Extracted text
━━━━━━━━━━━━━━━━━━━━
If Iran hits Israel with a nuke and Israel craters every Arab capital in the region so that they aren’t faced with a conventional war while they recover from the nuke attack, what will be the consequence to world oil supply and for how long? Ought to be a precautionary principle discussion in that.
We’ve had several “near misses” from asteroids in the last few years in the “end of human race” size range. One would think a discussion of precautionary principles in the context of detection and defensive strategies ought to be in order.
A lot of the older Soviet nuclear reactors have the same design flaw as Chernobyl. One would think this would spark a precautionary principle discussion.
But no, it is only climate where the facts are uncertain, the stakes high and the matter urgent enough for Phd’s in philosphy to weigh in.
@Buddenbrook
Give me liberty or give me death. As for the death, it matters not to me whether it comes by way of butter knife or ultimate nullifier.
You can keep your PNS.
Dagfinn,
I’d rather talk of a broader framework than of solutions, of an approach rather than any exact answers. The postulation is that: Something akin to a PNS framework is initiated when a field of research has to confront phenomena, that potentially, with considerable probability, poses vast negative, unpredictable or ethically troublesome consequences for the larger society, for mankind. When this occurs it is the moral imperative for the scientists to become scientist-activists, to become politically active, to communicate the risks and the uncertainty to policy makers and the public. As a result the field of research will be politicized and will be a subject to wider political and societal discourse in which the scientists will be key participants. This is not a normal role for a scientist, so it can be seen as “post normal”.
The popperian figure in his white coat, when becoming avare of potential risks of huge magnitude, has to become aware of the responsibility that comes with this awareness. What I mean with a moral imperative is that he can’t hide behind his lab desk and insist that his responsibility is only to do the research. He is in a unique position to understand the risks and to communicate them. And it is his responsibility.
━━━━━━━━━━━━━━━━━━━━
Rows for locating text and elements
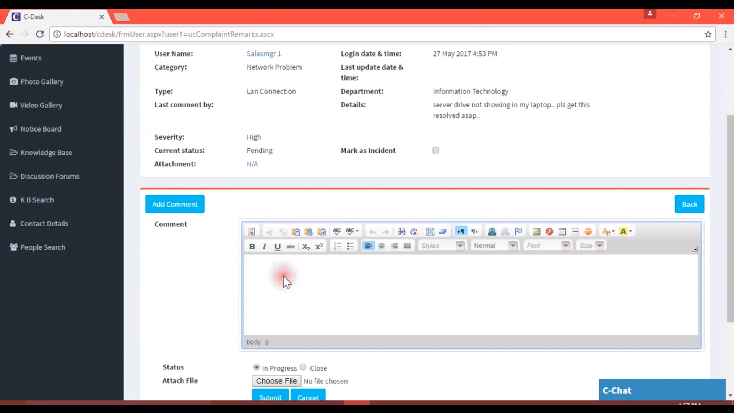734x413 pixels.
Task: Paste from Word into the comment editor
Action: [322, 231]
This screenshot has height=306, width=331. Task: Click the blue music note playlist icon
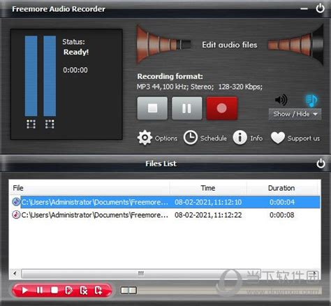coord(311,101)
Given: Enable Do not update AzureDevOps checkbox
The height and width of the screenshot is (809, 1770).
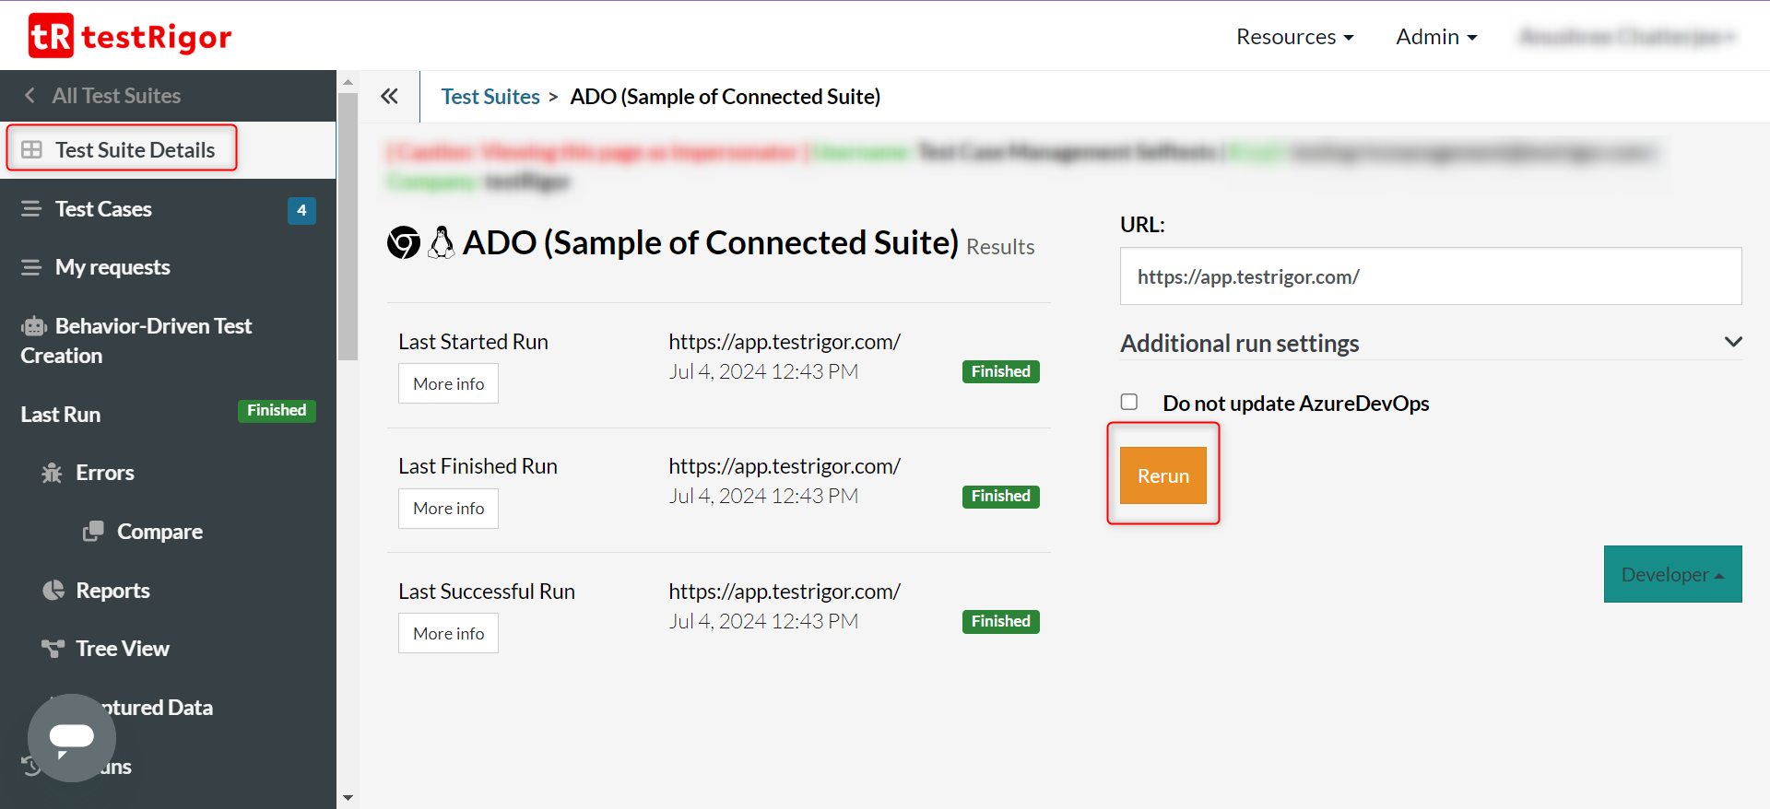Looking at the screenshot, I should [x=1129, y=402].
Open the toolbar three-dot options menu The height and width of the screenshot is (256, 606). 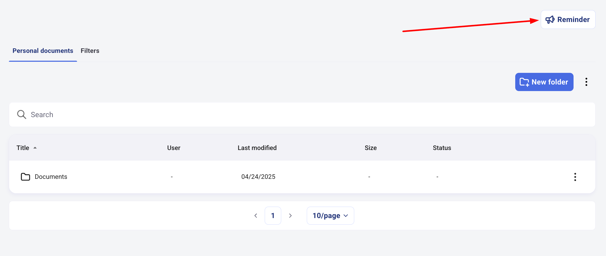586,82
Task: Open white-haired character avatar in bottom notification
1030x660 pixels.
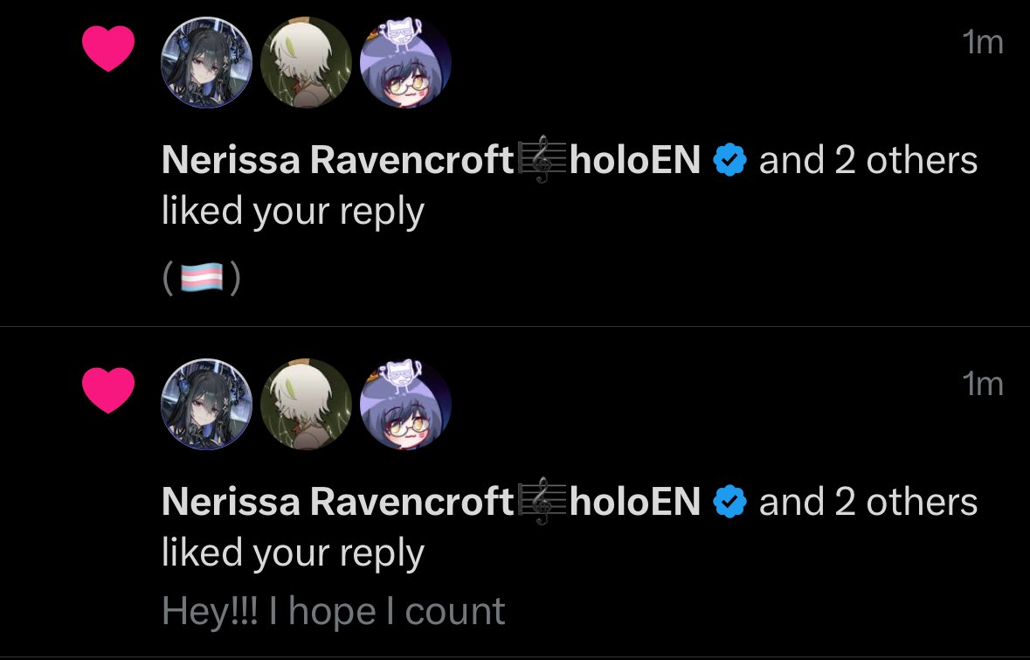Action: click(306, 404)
━━━━━━━━━━━━━━━━━━━━
In the comment thread about post-normal science, what does the writer say scientists have a moral imperative to become?

Exercise solution
Scientist-activists.